If your Applications and Services rely on an external public cloud infrastructure, the Green IT extension will not be able to calculate the carbon footprint of the part that is hosted outside of your physical infrastructure. You will need to contact your public cloud provider to get this information.

Cloud Provider Sustainability Information
Microsoft Azure The Sustainability Calculator lets you calculate the carbon footprint based on your consumption of cloud services
Amazon AWS General information about Amazon's cloud infrastructure sustainability
Google Cloud Platform General information about Google Datacenters Efficiency
Machine Learning (generic) Generic Carbon footprint calculator for Machine Learning workloads

Datacenter Heating Margin and P.U.E.

P.U.E.

The P.U.E. (Power Usage Effectiveness) represents the energy efficiency of the datacenter itself: cooling, power distribution, etc. The P.U.E. does not represent the efficiency of the servers, switches, and storage systems.

A non-optimized datacenter may have a P.U.E. around 2, while a most efficient datacenter achieves a P.U.E. of 1.1. The P.U.E. is mostly driven up by a datacenter's air conditioning systems, which typically represent 40% of the overall electricity consumption of a datacenter.

The Green IT reports do not compute the P.U.E. (because the extension lacks some important metrics to do so), but they will help you improve it significantly.

In most datacenters, the air conditioning system ensures the entire room's ambient temperature is stable at 18 degrees Celsius, which is really unnecessarily low. Datacenter operators like their server rooms as cool as possible because they fear overheating problems (and rightly so). It is common knowledge that computers work better at lower temperatures.

▸ **Provided data**:

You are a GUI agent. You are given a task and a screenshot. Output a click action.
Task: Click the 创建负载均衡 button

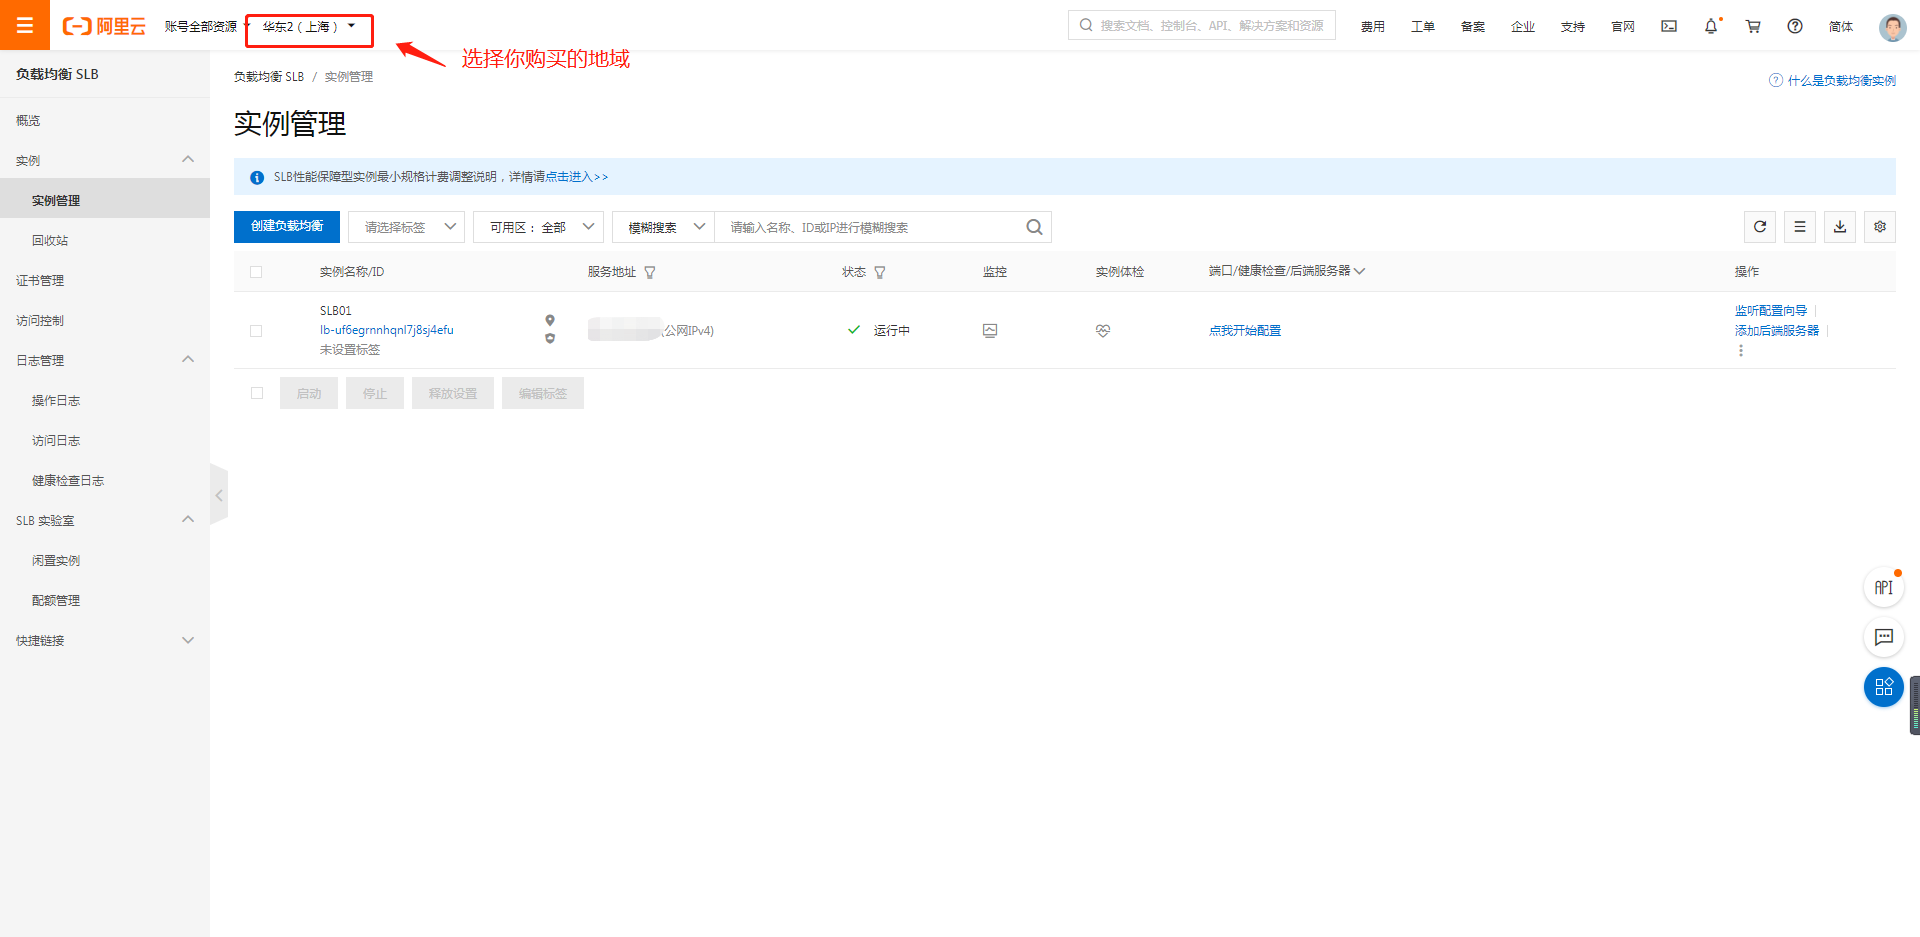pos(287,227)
--
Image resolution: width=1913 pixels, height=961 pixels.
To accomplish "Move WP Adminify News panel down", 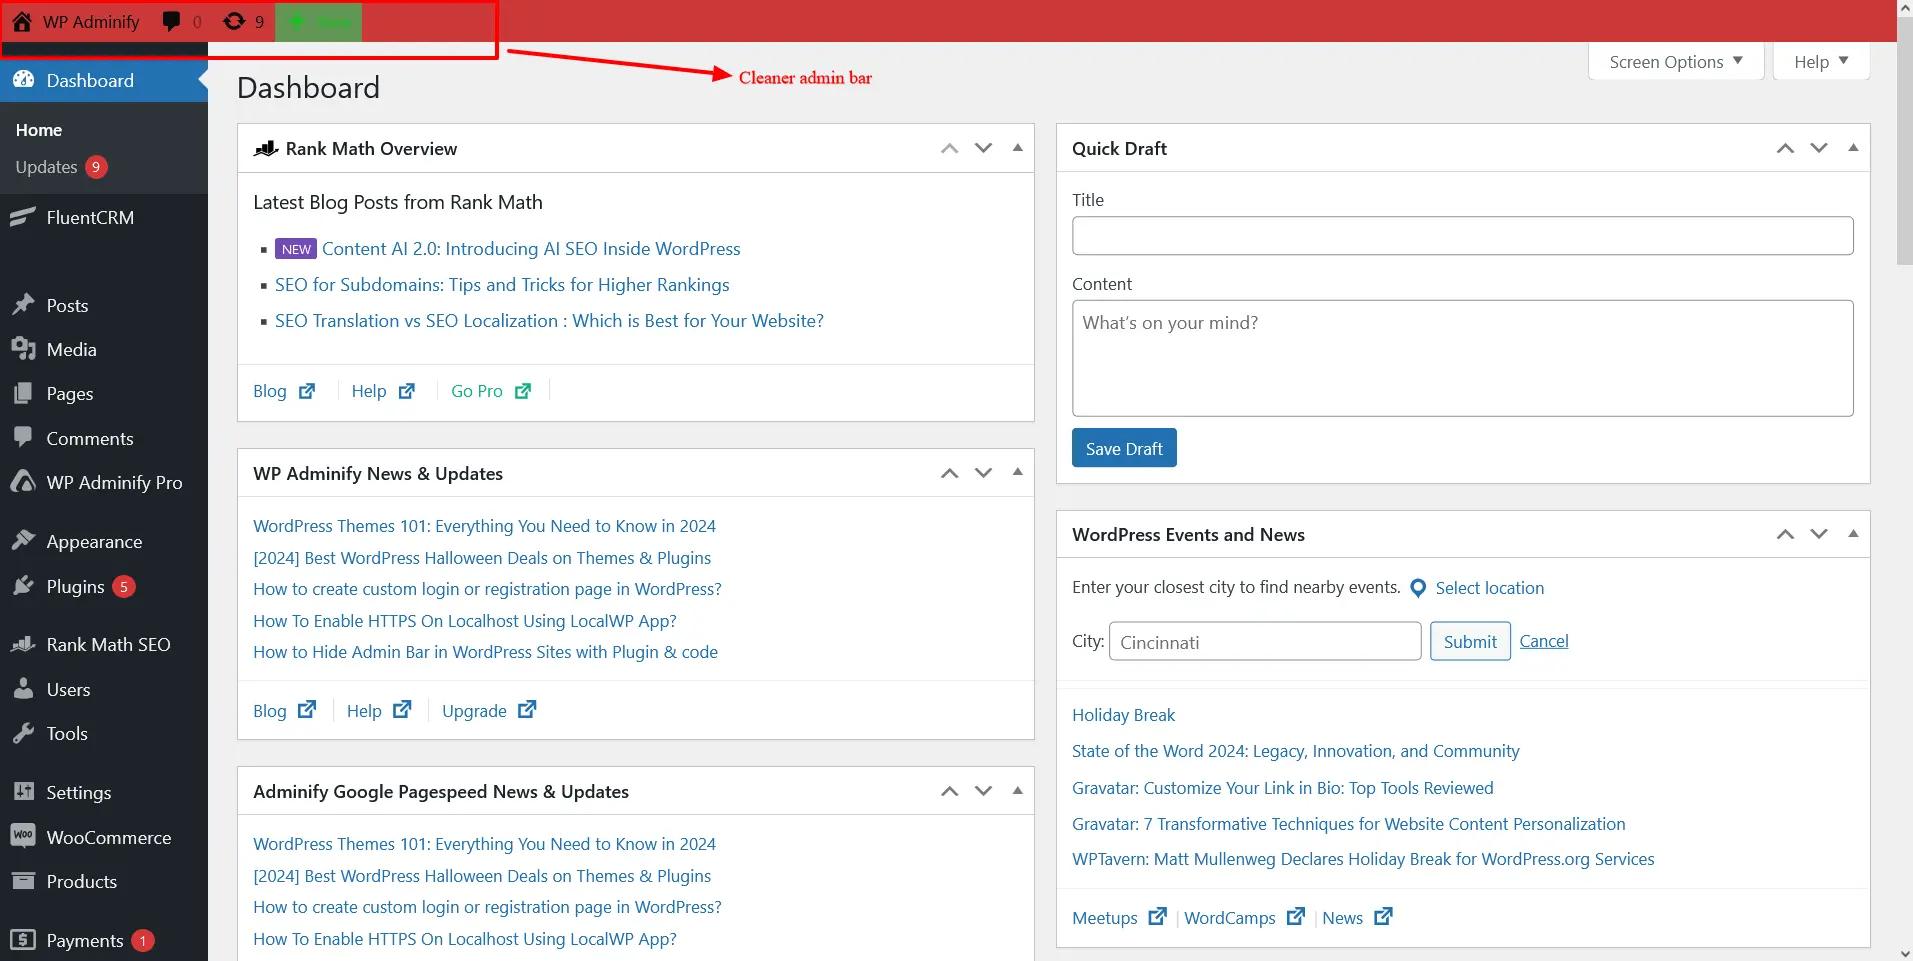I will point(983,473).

▸ **The request**: Extend the passage on datacenter P.U.E. and air conditioning, picking up right after its final sentence.

▸ **Exercise result**:
However, it has been proven that computer systems can operate without problems with an ambient temperature significantly higher (see Google's example, where they raised the temperature of their datacenters to 80°F, i.e. 26.7°C). This is the fastest and cheapest method to reduce the energy consumed by a datacenter and improve its P.U.E.

Each degree Celsius increment represent a 5% saving on the cooling systems.

Heating Margin

Most organizations cannot risk optimizing their datacenters' temperature because they do not know how much they can raise the temperature without triggering various overheating issues (hardware failures, crashes, data corruption, etc.).

Now let's remember that Hardware Sentry tracks every single temperature sensor inside servers, switches and storage systems, and check their values against alert thresholds recommended by the manufacturers. With this information, we know how much each device's temperature can be raised before triggering a warning alert. This quantity is called the Heating Margin and is displayed for each physical Device in TrueSight with the Hardware Sentry Component.

Even better, once you have deployed and configured Hardware Sentry to monitor all of your servers, switches and storage systems, the Green IT extension aggregates the heating margin of all physical Devices belonging to a Group (representing a datacenter or a server room), over a period of 24 hours to cover temperature variations during the day.

Small server room represented as a Group in the Green IT reports, with its Heating Margin and Ambient Temperature

Example: If the Heating Margin for a Group is 23°C, it means you can potentially raise the temperature of the corresponding datacenter or server room by 23 degrees before triggering a warning on any of the temperature sensors in the servers, switches and storage systems.

Heating Margin Coverage

Before you start increasing the temperature of your datacenters, you need to make sure the calculated heating margin takes into account all physical Devices in a given server room.

First of all, you need to deploy and configure Hardware Sentry to monitor 100% of your IT equipment. With more than 250 platforms supported, this KM is the best hardware monitoring solution on the market, by far.

Unfortunately, even the best solution cannot monitor equipment that do not report the value of their temperature sensors, or do not have appropriate alert thresholds. For such Devices, it is not possible to assess their Heating Margin.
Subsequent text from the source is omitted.